Issues relating to control and authority can also extend to the workplace where TAFE teachers may find themselves in conflict with their workplace colleagues.  There can be tensions between teachers and managers over issues relating to control of learning processes.

There can also be tensions between the amounts of attention that teachers direct towards different groups in an enterprise – for example, workers vis-a-vis managers. Here the role of the TAFE teacher can be particularly conflicted. One the one hand, they are required to support the workers who are also the learners; on the other, they are required also to provide support to managers. Teachers need to be able to reconcile sometimes contradictory expectations on their time and efforts in order to minimise the possibility of role conflict.

How managers can support management of power relationships: TAFE managers need to acknowledge that teachers working away from their institute will require different levels of supervision and autonomy. Teachers will also be working within very different parameters in terms of the demands placed on their time and their ability to response to institute requirements.

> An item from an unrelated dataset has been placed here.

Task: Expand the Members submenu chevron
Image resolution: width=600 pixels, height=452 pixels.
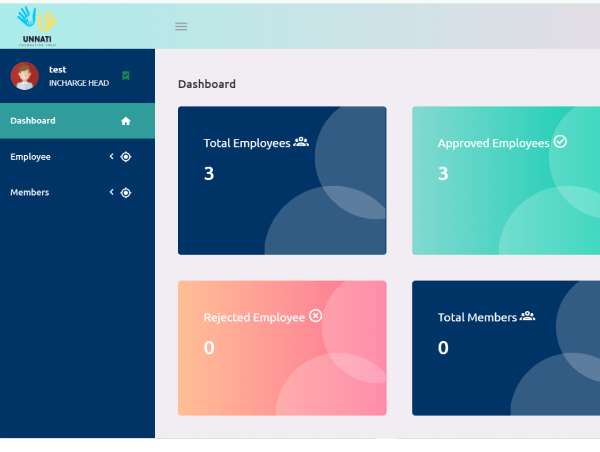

This has both human resource and industrial relations implications for institute management. The way teachers’ work is accounted for, lines of accountability and the nature of the performance indicators need to reflect the context(s) in which such teachers operate. The degree to which teachers have the autonomy to make decisions is also a critical issue.

Concluding comments

The shifting of teachers’ sites of practice from institutions to enterprises is a complex and dilemma ridden process. The changing nature of teachers’ work in these sites challenges the very core of what it means to be a teacher and affects their identities and even their loyalties.

What is also clear is that the management structures for supporting these new forms of work need to be developed hand-in-hand with the capacity of TAFE staff to undertake their work within enterprises. Structures based on relatively predictable forms of work, bounded in an institutional setting, will not serve well those engaging with the idiosyncratic and dynamic business environments of many enterprises.